TEXTE EXTRAIT -

Communication et famille (partie 2)

Publié dans Le Progrès social n°2585 du 28/10/2008

Tout groupe pour durer, pour satisfaire ses besoins, pour être plus efficace adopte  une organisation de communications. La volonté de ne pas communiquer utilise des stratagèmes complexes pour réduire ou brouiller l’information. Le blocage des échanges peut se faire à l’échelle intra psychique ( à l’intérieur de l’individu) et intra individuel ( entre les personnes) par des mécanismes classiques :

  • D’obstruction, par une prise de parole interdisant son usage par les autres, non pas forcément par un interdit autoritaire pesant sur la réponse mais par un interdit implicite échappant à toute contestation explicite : « Ce n’est pas vous tous ici présent qui contesteront ce que je dis. »
  • De disqualification directe ou indirecte de l’auteur du message blessant : « tu ne sais pas ce que tu dis, tu ne comprends jamais rien. »
  • D’auto disqualification souvent préventive mais qui paralyse ou prévient l’attaque : « Je me trompe souvent mais…. »
  • De dramatisation afin de neutraliser soit le message blessant lui-même, soit son auteur : « Il est fatigué, déprimé », soit les règles du discours : « On ne parle pas la bouche pleine. »

Ces manœuvres défensives dépendent pour beaucoup de la capacité d’analyse de la relation et de l’élaboration verbale. Ceux qui maîtrisent le mieux la parole sont moins menacés que les autres à l’intérieur du système.

Les enfants portent la responsabilité des messages quand les parents ne communiquent plus : « Va dire à ta mère que… » et vice versa. Cette situation intermédiaire induit des sensations de malaise qui par ricochet va générer de l’agressivité envers l’un et l’autre parent.

Des enfants/messagers utilisent le stratagème pour envenimer les relations, ne faisant passer qu’une partie du message ou le modifiant totalement. Certains dysfonctionnements apparaissent dans les mots allusifs comme : « Je t’aime mais… tu es intelligent mais.. » en direction des enfants ou du partenaire.

JEU DE DONNÉES -
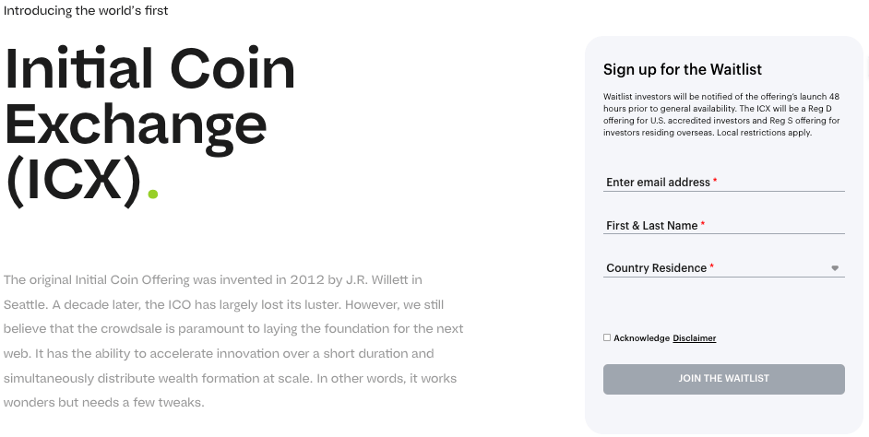869x437 pixels.
Task: Click the waitlist Reg D offering description
Action: pos(721,114)
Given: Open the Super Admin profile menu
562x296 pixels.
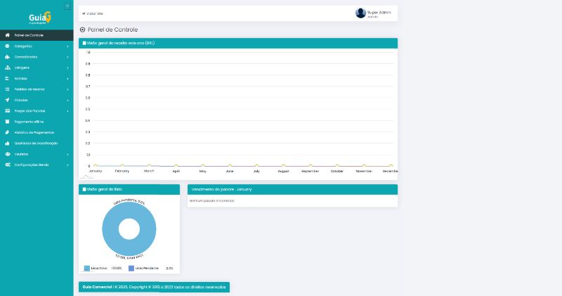Looking at the screenshot, I should pyautogui.click(x=379, y=13).
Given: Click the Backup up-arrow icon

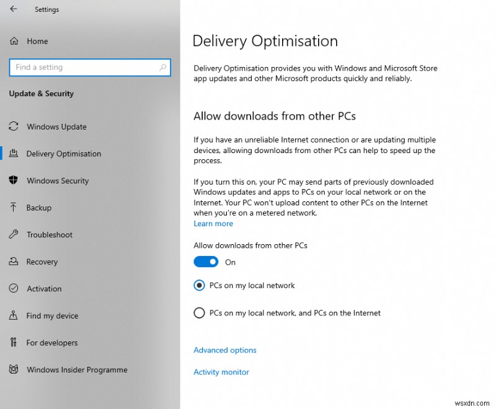Looking at the screenshot, I should [14, 208].
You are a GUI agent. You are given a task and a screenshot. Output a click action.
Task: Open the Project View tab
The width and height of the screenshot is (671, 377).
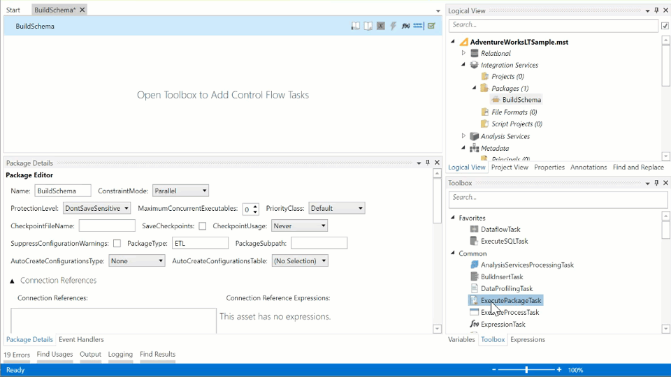tap(510, 167)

CONSIGNE - Prolongez le texte sur la communication dans la famille à partir de sa dernière phrase.

RÉPONSE -
Le désaveu de filiation maternel : « Je ne suis pas ta mère… » est moins grave que le désaveu paternel qui ne met pas seulement en doute la paternité mais rappelle que la fonction de père nourricier  a droit à des égards plus grands que celle de géniteur et en passant, souligne la trahison de la mère acceptée par amour ou par honneur. Plus tard  le : « Je ne veux pas que tu restes seule avec ton père » fera écho à cette parole entendue et enfouie. Les membres de la famille vivent alors avec les interprétations refoulées sans qu’aucune formulation ne donne l’occasion d’une confrontation entre réalité psychique et réalité externe.

La parole confisquée à un enfant où le parent parle à sa place, la parole croisée qui s’adresse à celui avec qui elle n’a rien à voir comme dans « La femme du boulanger » de Marcel Pagnol à travers la séquence avec Pomponette, la parole insultante faisant allusion au défaut physique, la parole autoritaire interdisant la réponse, ruinent au sein de la famille une capacité de s’assurer, de sauvegarder son estime de soi, son amour-propre.

Mais que dire du « babyé » des mères ? Est-ce une communication ou une manifestation anxieuse d’une situation qui leur échappe ? Le « babyé » s’adresse aux choses et aux gens, à tous et à personne. Il est l’indice d’une forme  archaïque de relation où l’autre est présent/absent – le « babyé » n’exige pas de réponse- dans un enchaînement infini de pensées souvent disparates, semblables à des ruminations.

Certaines familles l’acceptent comme un fond sonore, d’autres le vivent avec plus ou moins d’agacement. Le malaise qu’il exprime relève plus d’un malaise individuel que collectif. Il se présente sous une forme occasionnelle qui est expression de colère ou de déplaisir dissemblable de ces marmottements quotidiens et incessants du lever au coucher. Rares sont les pères sujets à cet état. Son utilisation de leur part est ponctuelle et ciblée, sensible au qualificatif de père « matadô. »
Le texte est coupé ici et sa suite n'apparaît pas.